How to configure and troubleshoot the SubscriptionStreams parameter of the Distribution Agent in SQL Server

Original product version:   SQL Server (all supported versions)
Original KB number:   953199

This article provides more information about the parameter SubscriptionStreams, best practices when using this parameter, and associated troubleshooting.

Introduction

The parameter SubscriptionStreams can be used to control the number of connections. In a transactional replication in Microsoft SQL Server, you can use the parameter to enable multiple connections that the Distribution Agent uses to apply batches of changes in parallel to a Subscriber. This operation greatly enhances replication throughput. At the same time, the Distribution Agent can still maintain many of the same transactional characteristics as when the Distribution Agent uses a single connection to apply the changes. If one of the connections fails to execute or commit, all connections will abort the current batch, and the agent will use a single stream to retry the failed batches. Before this retry phase completes, there can be temporary transactional inconsistencies at the Subscriber. After the failed batches are successfully committed, the Subscriber is brought back to a state of transactional consistency.

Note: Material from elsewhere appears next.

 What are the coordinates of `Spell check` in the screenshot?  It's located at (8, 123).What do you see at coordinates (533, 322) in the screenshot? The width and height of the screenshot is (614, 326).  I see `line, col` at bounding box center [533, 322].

When you specify a value of 2 or greater for the parameter SubscriptionStreams, the order in which transactions are received at the Subscriber may differ from the order in which they were made at the publisher. If this behavior causes constraint violations during synchronization, you should use the NOT FOR REPLICATION option to disable the enforcement of constraints during synchronization. For more information, see Control Behavior of Triggers and Constraints in Synchronization.

Factors to consider before enabling SubscriptionStreams

SubscriptionStreams mainly takes care of latency from Distributor to Subscriber, so before you decide to go for SubscriptionStreams, make sure that you're indeed running into latency from Distributor to Subscriber. You can either use Tracer Tokens in Replication Monitor or Performance Monitor counters like SQLServer:Replication Dist. > Dist:Delivery Latency to have an idea of the level of latency.

Latency from Distributor to Subscriber can be caused by many reasons like, but not limited to, the following ones:

  • Blocking either at Distributor or Subscriber
  • Any bottleneck, either at Distributor or Subscriber, like slow disk drives, slow network bandwidth, and stale statistics
  • Bulk transactions coming from Publisher
  • Rate of incoming transactions from Publisher is too high
  • Triggers or unnecessary indexes in the subscribed database

The Database Administrator (DBA) needs to take a call and test whether SubscriptionStreams is going to help them or not. For example, in case of blocking at Subscriber, increasing the number of concurrent connections won't help but might make the situation worse. Whereas in situations like the incoming transaction rate from Publisher is too high and you feel that one single thread for the Distribution Agent is unable to cope with the incoming load, you can consider increasing the value of the parameter SubscriptionStreams to >=2. It might also help in slow network and slow disk situations. Ideally, the max value for this parameter is 64, but the recommended value (or a good value to start with) equals the number of physical processors at the Destination (Subscriber).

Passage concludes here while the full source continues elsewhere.